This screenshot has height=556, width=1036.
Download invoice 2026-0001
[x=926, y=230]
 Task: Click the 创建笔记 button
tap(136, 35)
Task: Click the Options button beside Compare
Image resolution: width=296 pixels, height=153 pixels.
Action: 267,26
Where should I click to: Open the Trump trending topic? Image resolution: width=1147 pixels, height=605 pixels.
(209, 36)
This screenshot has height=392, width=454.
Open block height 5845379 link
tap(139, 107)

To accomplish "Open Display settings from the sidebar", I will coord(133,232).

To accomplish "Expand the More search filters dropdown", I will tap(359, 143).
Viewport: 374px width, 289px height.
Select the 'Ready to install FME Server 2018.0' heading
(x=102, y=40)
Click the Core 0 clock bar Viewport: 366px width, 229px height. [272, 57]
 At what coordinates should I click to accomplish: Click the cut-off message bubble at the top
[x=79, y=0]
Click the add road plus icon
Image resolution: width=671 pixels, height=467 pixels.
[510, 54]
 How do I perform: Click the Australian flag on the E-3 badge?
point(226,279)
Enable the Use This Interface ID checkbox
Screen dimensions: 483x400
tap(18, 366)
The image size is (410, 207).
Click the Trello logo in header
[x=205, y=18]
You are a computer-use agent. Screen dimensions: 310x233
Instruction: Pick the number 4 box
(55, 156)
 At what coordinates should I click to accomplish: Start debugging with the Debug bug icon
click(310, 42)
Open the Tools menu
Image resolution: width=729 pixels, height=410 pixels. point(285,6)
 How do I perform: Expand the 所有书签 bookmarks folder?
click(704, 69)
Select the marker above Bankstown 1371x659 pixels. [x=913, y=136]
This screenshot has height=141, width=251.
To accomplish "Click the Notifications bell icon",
-*-*-
### [Exercise description]
Reproduce all of the records, keeping every character unchanged.

### [Task solution]
This screenshot has height=556, width=1036.
Download invoice 2026-0001
[x=926, y=230]
 Task: Click the 创建笔记 button
tap(136, 35)
Task: Click the Options button beside Compare
Image resolution: width=296 pixels, height=153 pixels.
Action: 267,26
Where should I click to: Open the Trump trending topic? Image resolution: width=1147 pixels, height=605 pixels.
(209, 36)
This screenshot has height=392, width=454.
Open block height 5845379 link
tap(139, 107)

To accomplish "Open Display settings from the sidebar", I will coord(133,232).

To accomplish "Expand the More search filters dropdown", I will tap(359, 143).
Viewport: 374px width, 289px height.
Select the 'Ready to install FME Server 2018.0' heading
(x=102, y=40)
Click the Core 0 clock bar Viewport: 366px width, 229px height. [272, 57]
 At what coordinates should I click to accomplish: Click the cut-off message bubble at the top
[x=79, y=0]
Click the add road plus icon
Image resolution: width=671 pixels, height=467 pixels.
[510, 54]
 How do I perform: Click the Australian flag on the E-3 badge?
point(226,279)
Enable the Use This Interface ID checkbox
Screen dimensions: 483x400
tap(18, 366)
The image size is (410, 207).
Click the Trello logo in header
[x=205, y=18]
You are a computer-use agent. Screen dimensions: 310x233
Instruction: Pick the number 4 box
(55, 156)
 At what coordinates should I click to accomplish: Start debugging with the Debug bug icon
click(310, 42)
Open the Tools menu
Image resolution: width=729 pixels, height=410 pixels. point(285,6)
 How do I perform: Expand the 所有书签 bookmarks folder?
click(704, 69)
Select the marker above Bankstown 1371x659 pixels. [x=913, y=136]
This screenshot has height=141, width=251.
To accomplish "Click the Notifications bell icon",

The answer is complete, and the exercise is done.